The impact of COVID-19 exemplifies how the existing health system in the United States discriminates against marginalized groups. Data supports that in larger cities, such populations are contracting coronavirus and dying at a disproportionately high rate. For example, in Michigan, African Americans make up about 33 percent of COVID-19 cases and 40 percent of deaths, despite constituting only 14 percent of the population.
But this disparity does not only exist with health care outcomes. Rather, these disparities start early within the chain of medical care: lack of testing for the African American population. This leads to delays in diagnosis and therefore delays in treatment, leading to worse outcomes due to coronavirus’s quick progression. Lack of testing is often due to the fact that lower-income areas of the country and institutions with little funding do not have equal access to testing equipment and personal protective gear.
It’s important to realize that this is not a new issue, but the by-product of a pre-existing system that caters best to the elite class in the U.S. If you’re not financially stable and you’re a person of color, it’s likely that health care services are not readily available to you as health care is a privilege rather than a right. This isn’t a riddle, it’s a reality that lower-income areas of the U.S. lack hospitals and primary care physicians. For example, a special report produced by Journal Sentinel maps a breakdown of primary care physicians in poorer neighborhoods in comparison to large affluent cities. It’s clear that the poorer areas are facing a physician shortage, which means that there are upwards of 3,500 residents per primary care physician in that area. These patient populations are often heavily reliant on student-run clinics and emergency care community centers. This is because single income households cannot afford to pay out-of-pocket costs and premiums. Programs that support marginalized groups include but are not limited to Medicare, Medicaid and the Children’s Health Insurance Program.
A figure in a health report on “Racism, Inequality, and Health Care for African Americans” constructed by The Century Foundation depicts the stark maternal health outcomes between African American and white women. “However, disparities still exist across health conditions when comparing African Americans and whites, including maternal mortality, infant mortality, heart disease, diabetes, cancer, and other health issues.” In addition, underrepresented minority groups suffer from the effects of social factors compounded with medical conditions. Social factors include income inequality, insurance status, inequities in education and lack of access to health care, thus impacting a person’s ability to lead a healthy life. Racism and discrimination are additional examples of social factors that not only take a toll on mental well-being but also impact the level of access to health care. During this pandemic, many of us live with the security that if we do not have underlying health conditions we’re better protected from the worst of it. However, minority communities more frequently fall under the category of at-risk populations as they’re disproportionately impacted by chronic illnesses and underlying health conditions like diabetes and lung disease.
Dr. Sharnell Barber, assistant professor of biostatistics and epidemiology at Drexel University, states that “these communities, structurally, they’re breeding grounds for the transmission of the disease … It’s not biological. It’s really these existing structural inequalities that are going to shape the racial inequalities in this pandemic.” The maintenance of structural inequalities is how the cycle perpetuates.

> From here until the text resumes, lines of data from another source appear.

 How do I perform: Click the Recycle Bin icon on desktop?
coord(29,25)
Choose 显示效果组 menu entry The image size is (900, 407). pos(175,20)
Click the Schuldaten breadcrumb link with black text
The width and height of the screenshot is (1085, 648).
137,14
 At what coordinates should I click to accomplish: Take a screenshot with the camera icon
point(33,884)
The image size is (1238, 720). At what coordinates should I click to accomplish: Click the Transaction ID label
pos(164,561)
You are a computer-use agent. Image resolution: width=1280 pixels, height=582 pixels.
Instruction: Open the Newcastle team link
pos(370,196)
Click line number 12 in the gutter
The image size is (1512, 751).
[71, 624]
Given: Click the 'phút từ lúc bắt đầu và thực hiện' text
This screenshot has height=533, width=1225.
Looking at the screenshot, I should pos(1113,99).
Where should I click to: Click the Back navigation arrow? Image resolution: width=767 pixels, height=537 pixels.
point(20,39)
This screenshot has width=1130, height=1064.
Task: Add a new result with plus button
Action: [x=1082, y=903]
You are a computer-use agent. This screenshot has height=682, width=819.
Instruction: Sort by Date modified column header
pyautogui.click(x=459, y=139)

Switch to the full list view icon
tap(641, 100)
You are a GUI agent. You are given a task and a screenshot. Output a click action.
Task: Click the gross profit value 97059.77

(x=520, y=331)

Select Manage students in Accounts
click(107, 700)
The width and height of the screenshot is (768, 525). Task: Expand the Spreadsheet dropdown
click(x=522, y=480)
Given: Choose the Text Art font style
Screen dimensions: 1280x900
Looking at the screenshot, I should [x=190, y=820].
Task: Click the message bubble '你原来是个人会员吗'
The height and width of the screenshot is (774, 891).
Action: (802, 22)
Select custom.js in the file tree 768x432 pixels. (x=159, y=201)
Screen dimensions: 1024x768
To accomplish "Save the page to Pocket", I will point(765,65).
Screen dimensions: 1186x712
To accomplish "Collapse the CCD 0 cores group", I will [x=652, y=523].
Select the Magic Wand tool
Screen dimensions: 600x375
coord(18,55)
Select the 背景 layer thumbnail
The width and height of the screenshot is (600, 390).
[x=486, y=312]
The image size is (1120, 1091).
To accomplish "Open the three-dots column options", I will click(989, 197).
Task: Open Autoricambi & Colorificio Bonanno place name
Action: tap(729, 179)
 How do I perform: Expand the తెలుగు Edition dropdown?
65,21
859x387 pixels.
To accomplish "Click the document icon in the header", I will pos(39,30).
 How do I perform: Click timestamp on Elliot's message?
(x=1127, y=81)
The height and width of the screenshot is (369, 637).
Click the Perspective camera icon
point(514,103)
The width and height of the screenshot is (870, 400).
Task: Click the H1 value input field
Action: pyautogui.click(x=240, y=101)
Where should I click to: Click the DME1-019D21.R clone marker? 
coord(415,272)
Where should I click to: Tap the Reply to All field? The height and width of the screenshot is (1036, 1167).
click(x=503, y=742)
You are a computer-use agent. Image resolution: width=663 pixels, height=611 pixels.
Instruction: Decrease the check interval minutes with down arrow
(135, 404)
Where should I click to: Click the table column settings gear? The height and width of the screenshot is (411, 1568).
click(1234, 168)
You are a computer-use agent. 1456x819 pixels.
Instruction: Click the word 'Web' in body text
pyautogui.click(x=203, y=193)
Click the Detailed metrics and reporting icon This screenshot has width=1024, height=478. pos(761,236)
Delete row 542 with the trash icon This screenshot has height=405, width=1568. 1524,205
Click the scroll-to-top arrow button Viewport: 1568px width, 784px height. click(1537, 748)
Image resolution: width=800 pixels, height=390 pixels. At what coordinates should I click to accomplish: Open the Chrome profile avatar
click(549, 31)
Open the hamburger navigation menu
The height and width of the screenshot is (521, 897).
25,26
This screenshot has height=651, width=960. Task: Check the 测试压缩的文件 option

These inequities in the current health care model are unacceptable. So then the question that arises is: How can hospitals better serve and deliver care to diverse patient populations? To better serve diverse patient populations, the hospitals within this system must embrace a patient-centered focus with consumer-friendly health solutions.
To accomplish this requires an entire paradigm shift in the purpose of the health care system. Currently, the health care system is driven by churning out a high volume of patients rather than focused on producing better health care outcomes. Per the Health System Tracker, in comparison to international prices for health services and prescription drug costs, today the costs of medical procedures in the U.S. are more costly than medical procedures anywhere else. Many may argue this is proportional to the standard of care available in the U.S. such as readily available testing and innovative health care solutions but upon further examination, the demand for lower costs and improved outcomes surpasses the standard of care here.
It’s beautiful to see how in times of true need, so many community members are stepping up to contribute to the efforts. This type of support for at-risk populations needs to operate year-round with or without a pandemic present. Listen to the numbers and listen to the public health experts, they serve as a voice for those who are silenced by the system. Universal health coverage cannot be achieved while racism, biases and other oppressive barriers persist in health care. COVID-19 opened our eyes to the fact that as a nation, we are not prepared to address the public health needs of all people. Providers and hospitals need to invest in closing the gaps in medically underserved communities. While innovative health care solutions that serve all patients equally aren’t easy to come by, we also cannot continue to fail our at-risk patient populations with the current systemic barriers in place. Because health care is a human right.